Kacey Musgraves is bringing three shows to Gruene Hall, the historic Texas dance hall, with concerts set for May 3-5 and tickets going on sale Tuesday, April 28, at 10 a.m. The country star will be joined each night by The Mariachi Brothers, the McAllen teenagers Antonio, Caleb and Joshua Gámez-Cuéllar, before she takes the stage at 9 p.m.
The run lands just after Musgraves released her seventh studio album, Middle of Nowhere, and followed the March release of her bawdy single Dry Spell. Tickets are priced at $65 plus fees.
For Musgraves, the booking is another reminder of how far she has come since first drawing national attention as a contestant on Nashville Star. Songs like Biscuits and Merry Go Round helped her break through on the country charts, and her 2018 album Golden Hour went on to win four Grammys, including Album of the Year. She has spent most of her time in Nashville now, but the new dates put her back in Texas at a venue long billed as the state’s oldest dance hall.
The pairing with The Mariachi Brothers carries its own weight. Antonio, Caleb and Joshua Gámez-Cuéllar became a national cause célèbre after being detained by ICE in February, and they are scheduled to perform at 7 p.m. each night before Musgraves comes on. That makes the Gruene Hall shows more than a standard album rollout: they turn a home-state booking into a night where a major country act and three local teenagers share the same stage, with the first tickets released to the public on Tuesday morning.

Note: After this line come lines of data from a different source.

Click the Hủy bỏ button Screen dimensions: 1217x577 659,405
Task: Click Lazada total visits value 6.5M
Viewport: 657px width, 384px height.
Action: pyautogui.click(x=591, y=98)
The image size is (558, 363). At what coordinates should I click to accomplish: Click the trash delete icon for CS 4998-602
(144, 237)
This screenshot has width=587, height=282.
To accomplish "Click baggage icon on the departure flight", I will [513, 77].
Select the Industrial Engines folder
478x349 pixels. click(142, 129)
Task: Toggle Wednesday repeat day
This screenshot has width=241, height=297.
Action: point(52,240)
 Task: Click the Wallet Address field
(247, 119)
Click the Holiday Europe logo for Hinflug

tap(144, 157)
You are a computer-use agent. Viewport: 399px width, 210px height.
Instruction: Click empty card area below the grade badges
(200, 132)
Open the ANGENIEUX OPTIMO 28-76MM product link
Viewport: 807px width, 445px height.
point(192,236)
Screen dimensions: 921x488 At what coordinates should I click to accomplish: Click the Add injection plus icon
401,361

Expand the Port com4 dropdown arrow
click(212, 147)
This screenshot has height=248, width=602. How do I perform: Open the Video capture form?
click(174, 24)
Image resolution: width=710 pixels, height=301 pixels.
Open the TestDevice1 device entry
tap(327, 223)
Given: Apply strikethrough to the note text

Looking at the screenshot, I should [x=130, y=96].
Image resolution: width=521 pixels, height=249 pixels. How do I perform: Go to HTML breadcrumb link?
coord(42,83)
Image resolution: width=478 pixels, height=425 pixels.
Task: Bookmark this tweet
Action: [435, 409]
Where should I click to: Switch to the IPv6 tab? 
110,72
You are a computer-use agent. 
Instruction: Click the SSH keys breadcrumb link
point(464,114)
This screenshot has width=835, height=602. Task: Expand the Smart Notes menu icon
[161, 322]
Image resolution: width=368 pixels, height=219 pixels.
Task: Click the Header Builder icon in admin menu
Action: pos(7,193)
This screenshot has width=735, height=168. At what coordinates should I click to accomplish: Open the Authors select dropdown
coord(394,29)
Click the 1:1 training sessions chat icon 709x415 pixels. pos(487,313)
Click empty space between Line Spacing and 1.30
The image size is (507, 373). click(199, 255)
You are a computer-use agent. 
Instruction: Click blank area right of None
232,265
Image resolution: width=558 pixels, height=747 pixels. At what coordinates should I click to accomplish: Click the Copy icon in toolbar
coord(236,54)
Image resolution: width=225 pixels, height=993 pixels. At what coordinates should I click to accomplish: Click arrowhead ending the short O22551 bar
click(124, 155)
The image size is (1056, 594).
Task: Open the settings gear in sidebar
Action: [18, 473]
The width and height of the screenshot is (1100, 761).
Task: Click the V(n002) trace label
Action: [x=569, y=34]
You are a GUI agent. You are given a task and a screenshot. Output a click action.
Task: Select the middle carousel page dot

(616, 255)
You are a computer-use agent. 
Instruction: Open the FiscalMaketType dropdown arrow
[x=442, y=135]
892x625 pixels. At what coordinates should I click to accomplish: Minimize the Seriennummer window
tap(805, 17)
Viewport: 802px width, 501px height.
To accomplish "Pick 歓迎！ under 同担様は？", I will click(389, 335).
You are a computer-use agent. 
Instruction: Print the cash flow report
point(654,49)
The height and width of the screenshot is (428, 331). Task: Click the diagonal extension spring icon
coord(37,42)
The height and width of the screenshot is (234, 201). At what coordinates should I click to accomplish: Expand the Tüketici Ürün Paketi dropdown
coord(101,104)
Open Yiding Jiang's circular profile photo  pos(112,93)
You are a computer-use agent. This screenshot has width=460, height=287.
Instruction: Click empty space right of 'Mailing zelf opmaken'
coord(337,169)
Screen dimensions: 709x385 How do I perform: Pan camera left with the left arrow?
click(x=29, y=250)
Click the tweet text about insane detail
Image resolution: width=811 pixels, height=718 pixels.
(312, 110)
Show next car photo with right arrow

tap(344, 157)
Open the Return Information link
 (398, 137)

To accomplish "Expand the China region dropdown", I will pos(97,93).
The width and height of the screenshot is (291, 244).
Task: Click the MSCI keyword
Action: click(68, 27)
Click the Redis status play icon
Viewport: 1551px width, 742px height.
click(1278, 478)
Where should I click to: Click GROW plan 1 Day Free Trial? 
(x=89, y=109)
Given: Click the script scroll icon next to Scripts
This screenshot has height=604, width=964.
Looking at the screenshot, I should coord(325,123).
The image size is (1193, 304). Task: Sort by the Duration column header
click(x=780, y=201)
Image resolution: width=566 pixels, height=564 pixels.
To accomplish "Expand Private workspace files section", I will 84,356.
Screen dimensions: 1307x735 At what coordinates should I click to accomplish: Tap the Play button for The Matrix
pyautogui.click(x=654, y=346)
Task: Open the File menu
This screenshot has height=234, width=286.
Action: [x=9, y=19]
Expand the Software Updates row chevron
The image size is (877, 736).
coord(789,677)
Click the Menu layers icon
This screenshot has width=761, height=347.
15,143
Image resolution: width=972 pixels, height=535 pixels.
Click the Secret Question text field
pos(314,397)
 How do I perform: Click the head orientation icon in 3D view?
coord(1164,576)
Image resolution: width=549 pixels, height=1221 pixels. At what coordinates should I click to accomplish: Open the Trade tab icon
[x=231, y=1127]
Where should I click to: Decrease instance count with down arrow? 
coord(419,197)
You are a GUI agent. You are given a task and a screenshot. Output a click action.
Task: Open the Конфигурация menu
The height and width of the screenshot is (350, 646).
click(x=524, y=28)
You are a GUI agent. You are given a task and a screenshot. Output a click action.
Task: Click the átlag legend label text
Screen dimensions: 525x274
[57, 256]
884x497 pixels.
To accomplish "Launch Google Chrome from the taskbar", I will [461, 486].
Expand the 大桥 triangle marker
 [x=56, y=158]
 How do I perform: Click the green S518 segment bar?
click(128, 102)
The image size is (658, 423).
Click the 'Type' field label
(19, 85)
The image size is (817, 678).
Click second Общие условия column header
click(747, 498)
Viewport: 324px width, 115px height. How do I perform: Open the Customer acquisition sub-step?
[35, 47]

The close timing of the album, the single and the three-night run gives the shows a sharper edge. Musgraves is not just returning to Texas; she is doing it on the heels of new music, with a lineup that folds her own rise from Nashville Star contestant to Grammy winner into the very different story of three McAllen brothers who have already attracted national attention. The question has been answered by the bill itself: this is a homecoming, but it is also a statement about who gets to stand in front of a Texas crowd.